In this work, we introduce the {\it targeted least cardinality candidate key
problem} (TCAND). This problem is defined over a set of functional dependencies
$F$ and a target variable set $T \subseteq V$, and it aims to find the smallest
set $X \subseteq V$ such that the FD $X \to T$ can be derived from $F$. The
TCAND problem generalizes the well-known NP-hard problem of finding the least
cardinality candidate key~\cite{lucchesi1978candidate}, which has been
previously demonstrated to be at least as difficult as the set cover problem. We present an integer programming (IP) formulation for the TCAND problem,
analogous to a layered set cover problem. We analyze its linear programming
(LP) relaxation from two perspectives: we propose two approximation algorithms
and investigate the integrality gap. Our findings indicate that the
approximation upper bounds for our algorithms are not significantly improvable
through LP rounding, a notable distinction from the standard set cover problem.

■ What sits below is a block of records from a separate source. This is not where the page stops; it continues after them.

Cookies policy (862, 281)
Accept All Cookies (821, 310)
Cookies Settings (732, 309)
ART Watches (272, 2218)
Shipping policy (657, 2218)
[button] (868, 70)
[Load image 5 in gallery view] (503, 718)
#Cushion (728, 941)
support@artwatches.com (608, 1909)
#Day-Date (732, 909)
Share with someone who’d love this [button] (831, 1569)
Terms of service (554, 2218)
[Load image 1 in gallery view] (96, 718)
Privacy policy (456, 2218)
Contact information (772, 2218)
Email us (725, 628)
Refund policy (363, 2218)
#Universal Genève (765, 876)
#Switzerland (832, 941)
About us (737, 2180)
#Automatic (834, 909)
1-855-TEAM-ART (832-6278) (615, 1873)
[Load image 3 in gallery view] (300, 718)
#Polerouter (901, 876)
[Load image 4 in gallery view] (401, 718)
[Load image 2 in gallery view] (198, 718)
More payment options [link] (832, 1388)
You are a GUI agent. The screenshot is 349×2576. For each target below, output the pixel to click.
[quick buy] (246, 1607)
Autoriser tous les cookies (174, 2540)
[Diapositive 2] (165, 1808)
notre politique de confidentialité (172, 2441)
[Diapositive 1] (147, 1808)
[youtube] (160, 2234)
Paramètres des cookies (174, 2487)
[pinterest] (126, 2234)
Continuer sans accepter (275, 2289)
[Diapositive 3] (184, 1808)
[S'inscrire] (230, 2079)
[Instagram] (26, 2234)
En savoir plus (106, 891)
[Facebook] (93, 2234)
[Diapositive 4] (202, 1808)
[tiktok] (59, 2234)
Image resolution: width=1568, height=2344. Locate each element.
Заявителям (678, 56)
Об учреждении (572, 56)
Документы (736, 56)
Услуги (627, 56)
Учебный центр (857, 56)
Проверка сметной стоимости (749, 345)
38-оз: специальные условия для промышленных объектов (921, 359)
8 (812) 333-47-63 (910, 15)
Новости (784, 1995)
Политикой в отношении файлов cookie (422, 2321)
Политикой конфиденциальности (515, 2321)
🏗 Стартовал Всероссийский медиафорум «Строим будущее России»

Additionally, we discover that a generalization of the TCAND problem is
equivalent to a variant of the set cover problem, named red-blue set
cover~\cite{carr1999red}, which cannot be approximated within a sub-polynomial
factor in polynomial time under plausible
conjectures~\cite{chlamtavc2023approximating}. Despite the extensive history
surrounding the issue of identifying the least cardinality candidate key, our
research contributes new theoretical insights, novel algorithms, and
demonstrates that the general TCAND problem poses complexities beyond those
encountered in the set cover problem.